Data to use |
---

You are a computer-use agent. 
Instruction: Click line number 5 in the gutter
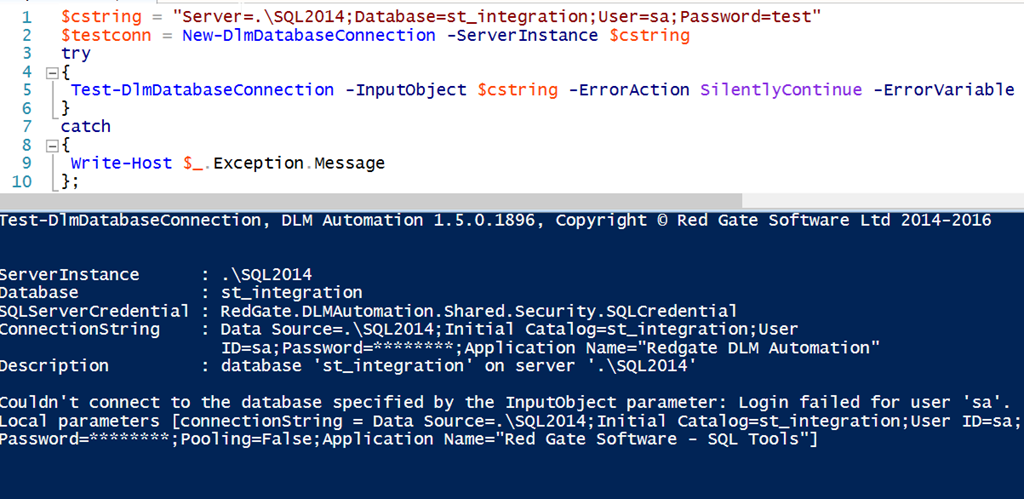[x=25, y=90]
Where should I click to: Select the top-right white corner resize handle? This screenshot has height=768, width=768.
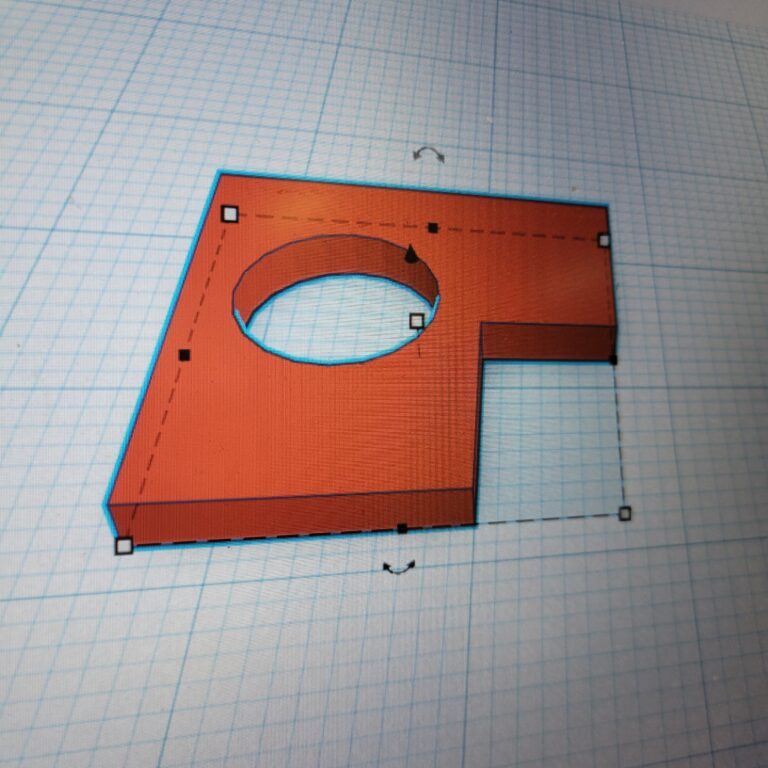pos(604,240)
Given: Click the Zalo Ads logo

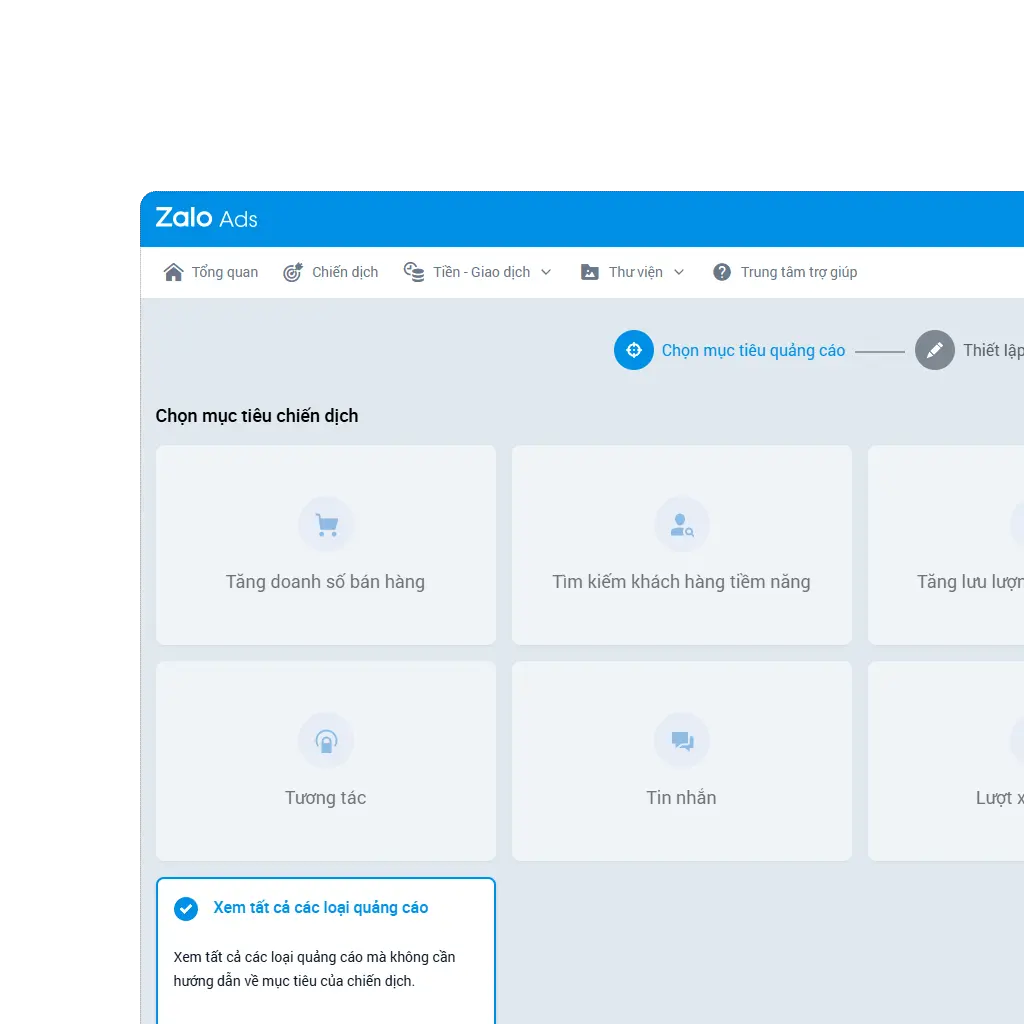Looking at the screenshot, I should [206, 218].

---

What to work on |
Could you repeat every line of the rows above with "Instruction" switched to "Directive", changing nothing else and leaving out the pictures?

Full response |
You are a computer-use agent. 
Directive: Click line number 5 in the gutter
[x=25, y=90]
Where should I click to: Select the top-right white corner resize handle? This screenshot has height=768, width=768.
pos(604,240)
Given: Click the Zalo Ads logo

Looking at the screenshot, I should [206, 218].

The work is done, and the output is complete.